→ What you should do
What you return must match the records word for word, except that pictures are dropped.

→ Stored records
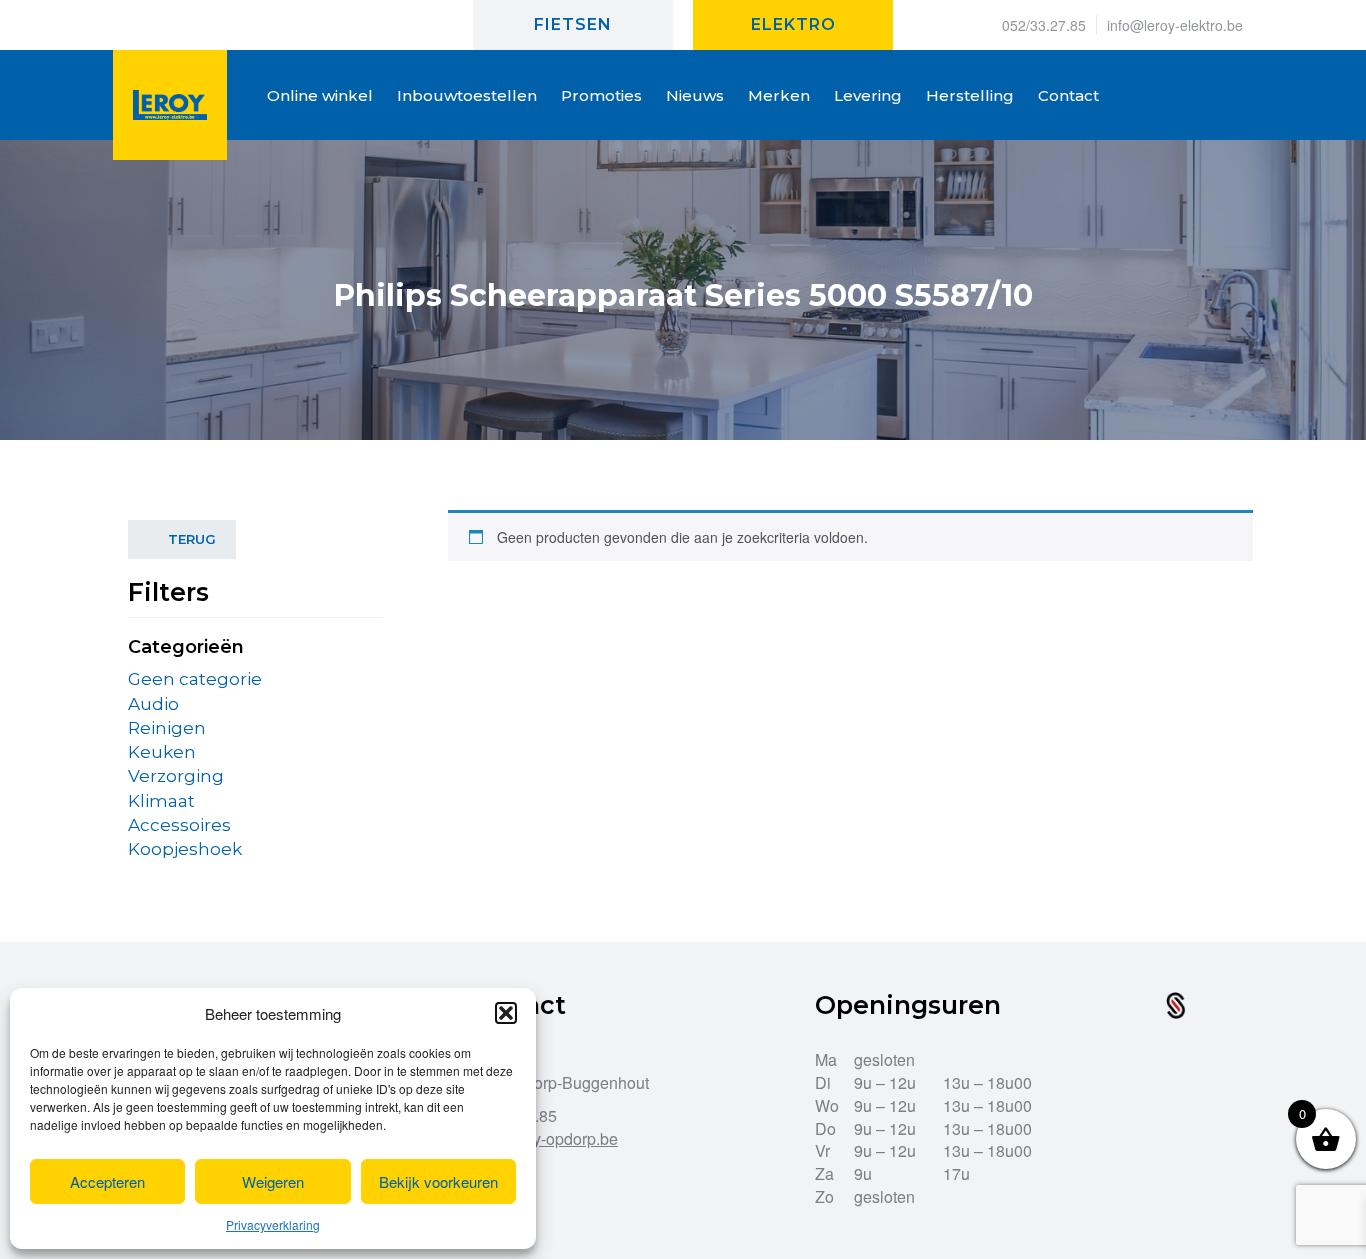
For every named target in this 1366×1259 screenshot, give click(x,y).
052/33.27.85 (1044, 25)
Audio (153, 704)
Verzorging (176, 776)
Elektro (793, 24)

→ Solution
For every named target in this 1366×1259 screenshot, give click(x,y).
052/33.27.85 (1044, 25)
Audio (153, 704)
Verzorging (176, 776)
Elektro (793, 24)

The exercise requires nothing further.